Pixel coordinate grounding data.
=== Section Start ===

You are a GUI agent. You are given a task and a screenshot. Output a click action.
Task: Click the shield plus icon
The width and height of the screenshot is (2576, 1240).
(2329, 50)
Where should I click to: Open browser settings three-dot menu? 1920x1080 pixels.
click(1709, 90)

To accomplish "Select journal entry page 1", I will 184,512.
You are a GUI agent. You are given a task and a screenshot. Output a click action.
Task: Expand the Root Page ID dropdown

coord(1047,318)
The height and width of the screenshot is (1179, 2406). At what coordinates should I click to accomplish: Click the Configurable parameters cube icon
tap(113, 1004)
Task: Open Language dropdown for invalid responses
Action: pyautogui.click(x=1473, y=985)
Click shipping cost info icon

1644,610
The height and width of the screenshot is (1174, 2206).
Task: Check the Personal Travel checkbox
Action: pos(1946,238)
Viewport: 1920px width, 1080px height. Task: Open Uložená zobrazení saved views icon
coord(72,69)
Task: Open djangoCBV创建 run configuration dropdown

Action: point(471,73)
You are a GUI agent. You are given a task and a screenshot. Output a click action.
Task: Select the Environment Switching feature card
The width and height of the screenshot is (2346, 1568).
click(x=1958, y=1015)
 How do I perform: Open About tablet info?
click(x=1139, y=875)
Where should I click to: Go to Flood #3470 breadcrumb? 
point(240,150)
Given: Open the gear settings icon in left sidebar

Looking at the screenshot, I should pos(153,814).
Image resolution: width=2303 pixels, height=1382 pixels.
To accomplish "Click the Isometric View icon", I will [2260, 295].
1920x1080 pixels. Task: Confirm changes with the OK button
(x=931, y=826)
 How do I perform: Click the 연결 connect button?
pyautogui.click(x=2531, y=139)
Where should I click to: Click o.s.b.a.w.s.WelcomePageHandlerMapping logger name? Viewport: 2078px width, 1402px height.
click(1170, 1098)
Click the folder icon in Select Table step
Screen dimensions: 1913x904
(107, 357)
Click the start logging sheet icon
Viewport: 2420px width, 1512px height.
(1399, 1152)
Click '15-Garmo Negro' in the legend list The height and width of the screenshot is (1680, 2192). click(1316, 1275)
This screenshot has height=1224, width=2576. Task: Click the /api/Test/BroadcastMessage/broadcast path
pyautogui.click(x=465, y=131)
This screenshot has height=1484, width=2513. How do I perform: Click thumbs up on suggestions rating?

=== Section End ===

Could you output each line above exactly as it was given?

YOUR SOLUTION.
You are a GUI agent. You are given a task and a screenshot. Output a click action.
Task: Click the shield plus icon
The width and height of the screenshot is (2576, 1240).
(2329, 50)
Where should I click to: Open browser settings three-dot menu? 1920x1080 pixels.
click(1709, 90)

To accomplish "Select journal entry page 1", I will 184,512.
You are a GUI agent. You are given a task and a screenshot. Output a click action.
Task: Expand the Root Page ID dropdown

coord(1047,318)
The height and width of the screenshot is (1179, 2406). At what coordinates should I click to accomplish: Click the Configurable parameters cube icon
tap(113, 1004)
Task: Open Language dropdown for invalid responses
Action: pyautogui.click(x=1473, y=985)
Click shipping cost info icon

1644,610
The height and width of the screenshot is (1174, 2206).
Task: Check the Personal Travel checkbox
Action: pos(1946,238)
Viewport: 1920px width, 1080px height. Task: Open Uložená zobrazení saved views icon
coord(72,69)
Task: Open djangoCBV创建 run configuration dropdown

Action: point(471,73)
You are a GUI agent. You are given a task and a screenshot. Output a click action.
Task: Select the Environment Switching feature card
The width and height of the screenshot is (2346, 1568).
click(x=1958, y=1015)
 How do I perform: Open About tablet info?
click(x=1139, y=875)
Where should I click to: Go to Flood #3470 breadcrumb? 
point(240,150)
Given: Open the gear settings icon in left sidebar

Looking at the screenshot, I should pos(153,814).
Image resolution: width=2303 pixels, height=1382 pixels.
To accomplish "Click the Isometric View icon", I will [2260, 295].
1920x1080 pixels. Task: Confirm changes with the OK button
(x=931, y=826)
 How do I perform: Click the 연결 connect button?
pyautogui.click(x=2531, y=139)
Where should I click to: Click o.s.b.a.w.s.WelcomePageHandlerMapping logger name? Viewport: 2078px width, 1402px height.
click(1170, 1098)
Click the folder icon in Select Table step
Screen dimensions: 1913x904
(107, 357)
Click the start logging sheet icon
Viewport: 2420px width, 1512px height.
(1399, 1152)
Click '15-Garmo Negro' in the legend list The height and width of the screenshot is (1680, 2192). click(1316, 1275)
This screenshot has height=1224, width=2576. Task: Click the /api/Test/BroadcastMessage/broadcast path
pyautogui.click(x=465, y=131)
This screenshot has height=1484, width=2513. How do I perform: Click thumbs up on suggestions rating?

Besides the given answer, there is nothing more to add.